Title: Dietary supplements, integrative medicine, and health: What has the research taught us?
Presenter: Howard Sesso, ScD, MPH
Director of Nutrition and Supplements Research, Osher Center for Integrative Medicine, Brigham and Women’s Hospital (BWH) & Harvard Medical School
Associate Director of the Division of Preventative Medicine, BWH
Associate Professor of Medicine, Harvard Medical School
Date/Time: Tuesday, January 3, 2023 | 8:00am – 9:00am US EDT
Cost: Free. CME credit available
Description: Dietary supplements, including vitamins, minerals, and bioactives, are commonly used for a wide variety of health outcomes, yet evidence for their purported health benefits is often sparse. Well-designed, large, simple randomized trials can definitively elucidate the potential causal role of dietary supplements on either intermediate or hard clinical outcomes. We will review the research on commonly used dietary supplements to evaluate the strength of evidence for their effects on various health outcomes, and highlight promising dietary supplements for which additional research is needed. Finally, we will place the research in the context of recent updated guidelines for selected dietary supplements and consider how to improve evidence-based decisions to consider and incorporate dietary supplements into integrative medicine and preventive care.
- Effect of cocoa flavanol supplementation for the prevention of cardiovascular disease events: the COcoa Supplement and Multivitamin Outcomes Study (COSMOS) randomized clinical trial.
- Multivitamins in the prevention of cancer and cardiovascular disease: the COcoa Supplement and Multivitamins Outcomes Study (COSMOS) randomized clinical trial.
- Vitamin, Mineral and Multivitamin Supplementations to Prevent Cardiovascular Disease and Cancer.
- Research Scope and Current Clinical Trials
Watch: Research Scope and Current Clinical Trials (3:53)
2. The Benefits and Limitations to Large Scale Clinical Trials for Selected Vitamins
Watch: Benefits and Limitations of Large Scale Clinical Trials (3:44)
3. A Labor of Love: From Healthy Hearts to Healthy Aging
Watch: A Labor of Love: From Healthy Hearts to Healthy Aging (4:50)
4. Diet Connections to Planetary Health
Watch: Dietary Connections to Planetary Health (1:49)
5. Sneak Peak
6. What’s the Evidence Behind that Multi-vitamin in Your Hands?
Watch: What’s the Evidence behind that Multi-vitamin in Your Hands? (2:06)

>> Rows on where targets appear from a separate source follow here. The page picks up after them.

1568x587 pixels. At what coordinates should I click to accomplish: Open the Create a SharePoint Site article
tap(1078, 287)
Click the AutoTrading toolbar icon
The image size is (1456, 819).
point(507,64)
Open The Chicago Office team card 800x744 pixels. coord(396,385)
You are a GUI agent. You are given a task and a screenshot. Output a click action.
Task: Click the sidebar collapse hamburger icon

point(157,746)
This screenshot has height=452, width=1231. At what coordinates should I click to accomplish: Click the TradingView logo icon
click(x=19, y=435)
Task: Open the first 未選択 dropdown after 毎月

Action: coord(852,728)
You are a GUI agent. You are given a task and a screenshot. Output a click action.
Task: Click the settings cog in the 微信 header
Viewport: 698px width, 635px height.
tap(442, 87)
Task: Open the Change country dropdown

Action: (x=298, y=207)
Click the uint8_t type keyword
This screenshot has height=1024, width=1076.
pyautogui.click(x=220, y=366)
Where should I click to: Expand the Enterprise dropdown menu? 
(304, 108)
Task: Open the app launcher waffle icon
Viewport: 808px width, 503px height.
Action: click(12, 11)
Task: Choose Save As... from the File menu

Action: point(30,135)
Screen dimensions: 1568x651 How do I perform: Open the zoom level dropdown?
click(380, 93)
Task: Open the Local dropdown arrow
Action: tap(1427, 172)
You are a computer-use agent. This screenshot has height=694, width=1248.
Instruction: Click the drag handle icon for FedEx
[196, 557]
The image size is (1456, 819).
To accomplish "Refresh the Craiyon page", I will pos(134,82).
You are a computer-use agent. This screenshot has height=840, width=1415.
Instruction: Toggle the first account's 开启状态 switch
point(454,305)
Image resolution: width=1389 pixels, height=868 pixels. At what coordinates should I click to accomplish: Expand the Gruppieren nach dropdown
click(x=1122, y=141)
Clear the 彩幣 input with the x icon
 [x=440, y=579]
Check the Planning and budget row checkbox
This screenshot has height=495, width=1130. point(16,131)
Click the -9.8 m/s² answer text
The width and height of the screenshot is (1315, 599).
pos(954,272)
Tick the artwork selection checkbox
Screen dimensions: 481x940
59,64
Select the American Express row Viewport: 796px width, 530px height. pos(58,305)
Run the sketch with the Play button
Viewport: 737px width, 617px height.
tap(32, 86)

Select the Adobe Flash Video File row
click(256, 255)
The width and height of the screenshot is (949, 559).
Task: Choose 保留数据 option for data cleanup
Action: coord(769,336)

Dr. Howard D. Sesso is an Associate Epidemiologist at the Divisions of Preventive Medicine and Aging at Brigham and Women’s Hospital (BWH), an Associate Professor of Medicine at Harvard Medical School (HMS), and an Associate Professor of Epidemiology at the Harvard T.H. Chan School of Public Health. He leads the design, methodology, and conduct of randomized clinical trials and epidemiologic studies, focusing on vitamin and mineral supplements plus other lifestyle factors in the prevention of cardiovascular disease (CVD), hypertension, obesity, cancer, and other aging-related outcomes. Dr. Sesso is Associate Director of the Division of Preventive Medicine at BWH and is with Director of Nutrition Research and Co-Director of Hypertension Research.
Dr. Sesso is also the Director of Nutrition and Supplements Research at the Osher Center for Integrative Medicine at HMS/BWH. Dr. Sesso helps lead the Physicians’ Health Study, consisting of two separate completed clinical trials that have tested aspirin along with beta-carotene, vitamin E, vitamin C, and a multivitamin supplement on cardiovascular disease, cancer, and other chronic diseases in 29,071 men with multiple blood collections and decades of follow-up. Dr. Sesso is also examining vitamin D and fish oil supplements on 24-hour ambulatory blood pressure and hypertension risk in an ancillary study of the VITamin D and OmegA-3 TriaL (VITAL) trial, along with other VITAL ancillary studies.
Dr. Sesso is Co-Principal Investigator of the COcoa Supplement and Multivitamin Outcomes Study (COSMOS), a recently completed randomized, 2×2 factorial trial testing cocoa flavanol and multivitamin supplements in the prevention of CVD and cancer in 21,442 older women and men. Dr. Sesso has also led completed and ongoing short-term trials of various dietary supplements on cardiometabolic outcomes. Dr. Sesso has published more than 300 papers to date and teaches courses on clinical trials and epidemiology at the Harvard T.H. Chan School of Public Health and Harvard Medical School and enjoys mentoring students and junior faculty.